» **Tasks to perform**
A) Decide whether each statement below agrees with the Palmer biography, answering yes or no and quoting the words from the text that settle it: (i) Palmer was born in North Stonington, Connecticut; (ii) Palmer managed the Union Square Theatre for five years; (iii) Palmer originated the Actors' Fund of America in 1882.
B) Print the passage of the Palmer biography starting with "Albert Marshman Palmer (July" and going on through "A. M. Palmer.".
C) Name every playwright the Palmer biography says he encouraged.

» **Text for analysis**
---

American theatrical manager (1838–1905)

Albert Marshman Palmer (July 27, 1838 - March 7, 1905) was an American theatrical manager. He was universally known in the theatrical world by his initials A. M. Palmer.

==Biography==
Albert Marshman Palmer was born in North Stonington, Connecticut on July 27, 1838. He graduated from the law school of the University of New York in 1860, served as librarian at the Mercantile Library, New York, in 1869–72, and then for ten years managed the Union Square Theatre. After traveling in Europe he returned to New York in 1884 and then took charge of the Madison Square Theatre and later also of Palmer's Theatre at Broadway and Thirtieth Street. Richard Mansfield for a time appeared under his management, as well as Clara Morris, Evelyn Campbell, and many other notable stage people who played in his famous stock companies. His traveling companies made the plays Jim the Penman, Saints and Sinners, A Pair of Spectacles, and Elaine known throughout the country. Among the playwrights whom he encouraged were Bronson Howard, G. F. Rowe, Steele Mackaye, W. D. Howells, and Brander Matthews. For 14 years, Palmer was the president of the Actors' Fund of America, which he originated in 1882. He was a founding member of the Players.

He died in New York City on March 7, 1905.

---

» **Information provided**
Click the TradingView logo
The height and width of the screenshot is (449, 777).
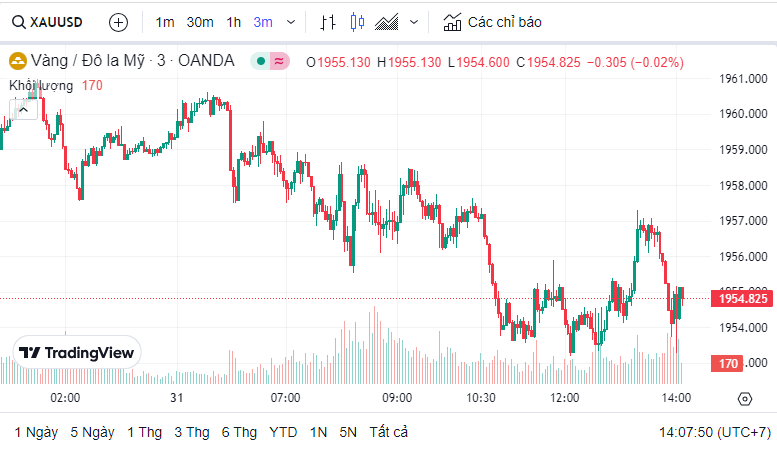77,352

---

» **Answers to each task**
A)
(i) Yes: "was born in North Stonington, Connecticut on July 27, 1838"
(ii) No: "then for ten years managed the Union Square Theatre"
(iii) Yes: "the Actors' Fund of America, which he originated in 1882"

B)
Albert Marshman Palmer (July 27, 1838 - March 7, 1905) was an American theatrical manager. He was universally known in the theatrical world by his initials A. M. Palmer.

C) Bronson Howard, G. F. Rowe, Steele Mackaye, W. D. Howells, Brander Matthews